Serait-ce la fin d'une époque dans l'univers feutré de la banque privée, où seuls les patrimoines supérieurs à 250.000 euros, en règle générale, ont droit de cité ? Selon un rapport publié à l'automne dernier par le cabinet de conseil en stratégie McKinsey, la rentabilité des banques privées européennes a stagné en 2014, à 25 points de base (0,25%) des actifs sous gestion, soit une baisse de 10 points par rapport au pic de 35 points de base atteint en 2007, avant l'éclatement de la crise des « subprimes » (crédits hypothécaires américains risqués). Et si les bénéfices des banques privées européennes ont augmenté de 8,9% en 2014, cette moyenne ne doit pas occulter le fait qu'un établissement sur six a perdu de l'argent, au cours de cette même année.

Ce n'est pourtant pas le travail qui manque pour les banques privées. Certes, les 400 personnes les plus riches de la planète ont vu leur fortune fondre de 19 milliards de dollars en 2015, en raison de la baisse des marchés boursiers et des prix des matières premières, mais elles demeurent assises sur un tas d'or de près de 4.000 milliards de dollars, un montant supérieur au PIB (produit intérieur brut) de l'Allemagne, selon une récente étude de l'agence Bloomberg. Mieux, le nombre de millionnaires est appelé à croître de 7,1% d'ici à 2018, pour s'élever à plus de 18 millions dans le monde, d'après McKinsey. « Globalement, l'environnement macro-économique et de marchés n'a pas été mauvais pour les banques privées, ces dernières années.
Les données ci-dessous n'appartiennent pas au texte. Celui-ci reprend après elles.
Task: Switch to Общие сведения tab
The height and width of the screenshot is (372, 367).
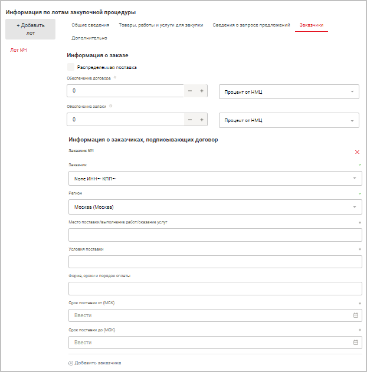Action: [x=90, y=25]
Ce marché demeure assez porteur dans le monde, y compris dans les pays matures, avec une croissance de l'ordre de 2% à 4% par an selon le pays, très supérieure à celle de l'économie », relativise d'ailleurs Patrick Folléa, directeur de Société Générale Private Banking France.

MIF II et la fin des rétrocessions en gestion déléguée

Reste que la crise financière de 2008 a considérablement modifié les us et coutumes en matière d'investissement : nombre d'épargnants fortunés préfèrent désormais des placements moins risqués et donc moins rémunérateurs, pour eux comme pour les banques. Une tendance qui, couplée à la faiblesse des taux d'intérêt, pèse sur les marges des banques privées, moins touchées cependant que la banque de détail. « Dans le contexte actuel de taux très bas, la banque privée a l'avantage de disposer d'une palette de produits beaucoup plus large. Nous pouvons en effet proposer à nos clients davantage de supports en unités de compte, ainsi que du capital-investissement et des produits structurés, par exemple », nuance Béatrice Belorgey, directeur de BNP Paribas Banque Privée France. « Ces dernières années, les trois grandes composantes d'un patrimoine que sont l'immobilier, les actions et les obligations se sont plutôt bien tenues, en France », renchérit Patrick Folléa.

Ce que la crise de 2008 a également modifié en profondeur, pour les banques privées, c'est le cadre réglementaire. En témoigne la directive européenne MIF II (Marchés d'instruments financiers), qui, à moins d'être reportée d'un an, doit entrer en vigueur le 1er janvier 2017. Destinée à mieux protéger les épargnants, elle mettra un terme aux rétrocessions que les banques privées perçoivent des sociétés de gestion dont elles distribuent les OPCVM (organismes de placement collectif en valeurs mobilières), dans le cadre de la gestion sous mandat [par opposition à la gestion conseillée, dans le cadre de laquelle les clients pilotent eux-mêmes leur portefeuille, tout en étant accompagnés ; Ndlr].

Près d'une personne sur deux éligible à la banque privée n'y recourt pas encore

Des rétrocessions qui ont représenté pas moins de 13% des revenus des banques privées européennes, en moyenne, en 2014, d'après McKinsey. « L'entrée en vigueur de MIF II entraînera certainement une modification de la structure des rémunérations des banques privées. Celles-ci se trouveront en nécessité de facturer progressivement leurs conseils, mais cela prendra du temps », estime Patrick Folléa. Pour mémoire, il est de tradition, dans les banques privées, de ne pas faire payer le conseil en ingénierie patrimoniale, l'établissement se rémunérant via la vente de produits financiers. Un modèle économique qui semble difficilement tenable, à l'aune de la fin des rétrocessions en gestion sous mandat prévue par MIF II.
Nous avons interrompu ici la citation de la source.